Events & News

Capturing Pandemic-Era Preservation – Archive Your 2020/21 Activities

December 5, 2021

Preservationists gather at a March 26, 2021 press conference in front of 857 Riverside Drive, the 1851 house built by Dennis Harris, a documented Underground Railroad
operative. (l-r) Maria Luna, Mitch Mondello, Michael Henry Adams, Corey Ortega, Assembly Member Al Taylor, Dan Cohen, Manhattan Borough President Gale Brewer,
Manhattan Borough President-elect Mark Levine | Courtesy of Nora Fritsch/Upper Riverside Residents Alliance/Save Riverside

 

By Brad Vogel, Executive Director

Did you fight for a historic building at risk during the past year and a half? Did you don a mask and take to the streets to oppose senseless demolitions? Did you shift your programming to Zoom to maintain momentum?

If you have taken any action during the global pandemic to protect historic resources, it is time to take the next step: create an archival record of your efforts! Doing so can seem like a major lift amidst the many challenges thrown at beleaguered New Yorkers each day, but it is of utmost importance, as the Archive Project knows full well. Ensuring that a record of preservation activities—even those that did not succeed—exists for the future helps to generate the full story of New York City. Gotham is a place of dynamism, yes, but its greatness also derives from the efforts of those who love and fight like hell for the special, the rare, the classic, and the livable aspects of the city. Someone once called them preservationists.

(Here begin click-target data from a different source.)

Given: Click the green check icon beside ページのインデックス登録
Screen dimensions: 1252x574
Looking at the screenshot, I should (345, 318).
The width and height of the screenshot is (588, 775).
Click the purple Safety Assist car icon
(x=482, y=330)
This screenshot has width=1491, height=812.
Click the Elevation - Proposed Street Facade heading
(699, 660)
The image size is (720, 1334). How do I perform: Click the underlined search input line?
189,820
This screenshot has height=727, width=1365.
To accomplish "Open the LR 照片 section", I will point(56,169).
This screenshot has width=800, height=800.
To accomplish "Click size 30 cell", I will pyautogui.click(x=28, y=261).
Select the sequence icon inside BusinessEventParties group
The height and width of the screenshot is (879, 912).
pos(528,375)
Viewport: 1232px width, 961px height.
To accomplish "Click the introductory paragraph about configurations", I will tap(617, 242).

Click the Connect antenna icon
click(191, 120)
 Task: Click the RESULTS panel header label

A good preservationist, of course, is also an archivist. For organizations and individuals engaged in historic preservation, the all too ephemeral advocacy blitzes that emerge on an ad hoc basis in the face of crisis are wont to disappear. So make it a habit to place those printouts, pins, and posters in a titled folder. Or get to know someone who can do that task for you. Save labeled electronic documents, copies of social media posts, and e-blasts in an external hard drive and the cloud, including one or more places where someone might look in a pinch if you are no longer around. Send photos to people who appear in them for their own records.

Those, really, are the baby steps. Here are some additional thoughts on how to take stock of what just happened across the pandemic and make sure the record of your personal or group preservation advocacy work is not lost in the fray. Remember, people in the future will likely be especially intrigued to know what people were doing during the COVID-19 pandemic.

1. Take Stock: Conduct a mini-assessment. Time warped weirdly during the pandemic, so take a moment to build a timeline of your preservation activities during the past two years. Then, use that timeline to locate and review any physical or electronic reminders of those activities.

2. Organize: Get it together! Build a system, no matter how simple, to categorize and make logical what might be a maelstrom of images, emails, and banners. Label things; people and places depicted in a photograph might be obvious to you, but will that hold true for a third party viewer in the future? Err on the side of recording more explanatory information. If you have the need and the means, consider hiring an archival consultant to assist with this step.

3. Safety & Redundancy: Once you have coalesced your own collection, think about how you will keep it from disappearing in the immediate future. Are the papers currently in a room where moisture is a problem? Is your laptop where the protest photos are stored…a decade old and getting shaky? Make copies. Send a duplicate external hard drive to your cousin’s house. Take steps to make sure that your collection is not in immediate danger.

4. Share: Do not hide your story if it is worth sharing. Tell the world! One of the best ways to ensure that preservation stories are not lost is to circulate them widely and let a reassuring redundancy grow in their retelling. If you are part of an organization, consider both internal and external audiences. Employ Creative Commons or other use guidelines as needed. Tag us in your photo on Instagram: @nypap_org.

5. A Long Term Home: Think long term about the collection that represents you and your work as a preservationist during the pandemic. What will happen to it when you are gone? Consider inquiring with a collecting institution (a museum, historical society, archive, or library) about whether it might want to acquire your collection today or at a point in the future. In 2020, multiple pandemic-specific collecting efforts emerged seeking items that helped to tell the story of the pandemic in New York City. Here are just a few of those efforts you may want to consider, as they remain ongoing:

History Responds, New-York Historical Society:
www.nyhistory.org/history-responds

The Great Pandemics Archive:
www.jamiecourville.com/pandemics-timecapsule

Neighborhood Stories — NYC Department of Records & Information Services:
www.archives.nyc/neighborhoodstories

The fact that the pandemic is not yet over is quite apparent as I conclude this piece; I write it while home after a breakthrough case of COVID-19. Thankfully the symptoms have not been severe. But the time in quarantine has made me glance over at a pile of handmade signs, posters, and folders from 2020 that sits near my weatherworn waterfall armoire. The pile, generated in my free time, remains stuck at phase three in the steps I laid out above. I think it may be time to stop typing and go push the pile to phase five so posterity might know what this strange time has been about.